Imaginez un instant : il y a encore quelques années, les cryptomonnaies étaient vues comme une menace potentielle pour tout le système financier américain. Aujourd’hui, en cette fin 2025, elles sont reléguées au rang de simple évolution à surveiller. Ce revirement spectaculaire du Financial Stability Oversight Council marque-t-il le début d’une ère nouvelle pour le secteur crypto aux États-Unis ?
Ce changement n’est pas tombé du ciel. Il résulte d’une série de décisions politiques et réglementaires qui ont transformé le paysage en quelques mois seulement. Plongeons ensemble dans cette actualité brûlante qui pourrait bien redessiner les contours de l’adoption institutionnelle des actifs numériques.
Le FSOC change radicalement de ton sur les cryptomonnaies
Le rapport annuel 2025 du Financial Stability Oversight Council (FSOC) vient de créer la surprise. Pour la première fois depuis trois ans, les actifs numériques ne figurent plus parmi les “vulnérabilités” du système financier. Ils passent dans la catégorie neutre des “développements de marché significatifs à surveiller”.
Ce n’est pas une simple nuance sémantique. Cette reclassification enlève un stigmate macroprudentiel qui freinait jusqu’ici les grandes institutions financières américaines. Banques, assureurs et fonds de pension peuvent désormais envisager des expositions plus directes sans craindre une surveillance renforcée.

=== TRAVAIL DEMANDÉ ===
[A] Dans le bloc de texte, dans quelle catégorie le rapport annuel 2025 du FSOC range-t-il désormais les actifs numériques ?
[B] Selon le bloc de texte, quels types d'institutions financières peuvent désormais envisager des expositions plus directes ?
[C] Transcrivez fidèlement le passage du bloc de texte qui va de « Ce n’est pas » jusqu'à « une surveillance renforcée. » inclus.
Appuyez-vous uniquement sur le bloc de texte.

=== SEGMENT DE DONNÉES ===
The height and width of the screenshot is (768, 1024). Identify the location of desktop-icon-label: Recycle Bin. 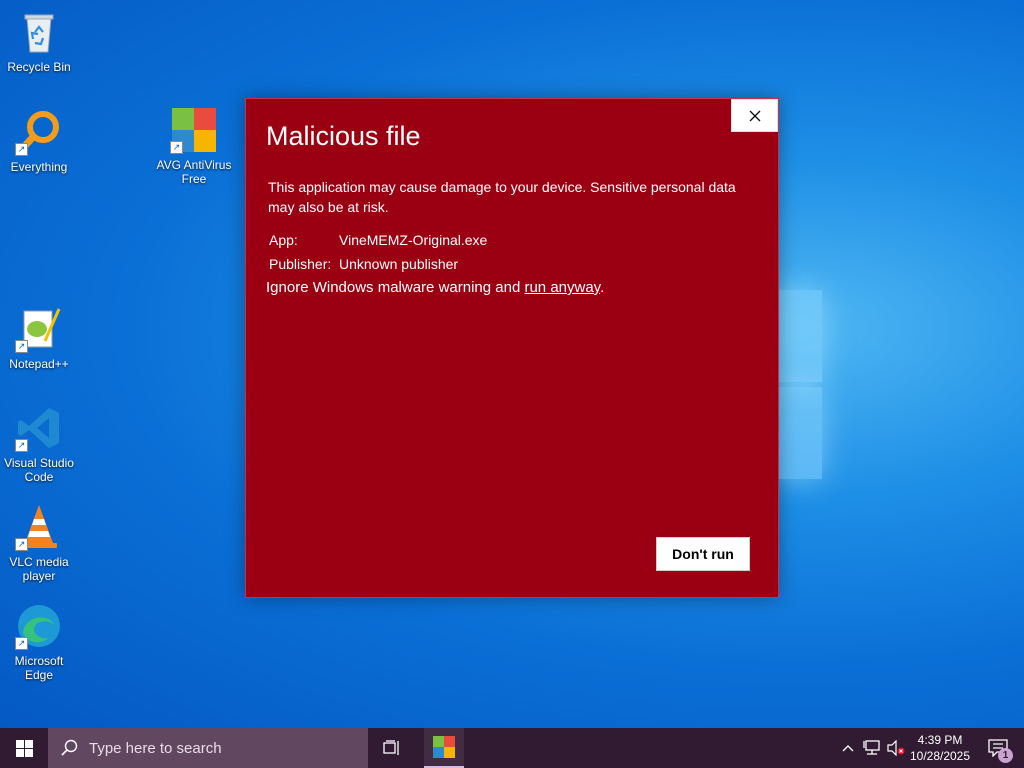
(39, 67).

=== RÉSULTATS DE L'EXERCICE ===
[A] Dans la catégorie neutre des « développements de marché significatifs à surveiller ».

[B] Les banques, les assureurs et les fonds de pension.

[C]
Ce n’est pas une simple nuance sémantique. Cette reclassification enlève un stigmate macroprudentiel qui freinait jusqu’ici les grandes institutions financières américaines. Banques, assureurs et fonds de pension peuvent désormais envisager des expositions plus directes sans craindre une surveillance renforcée.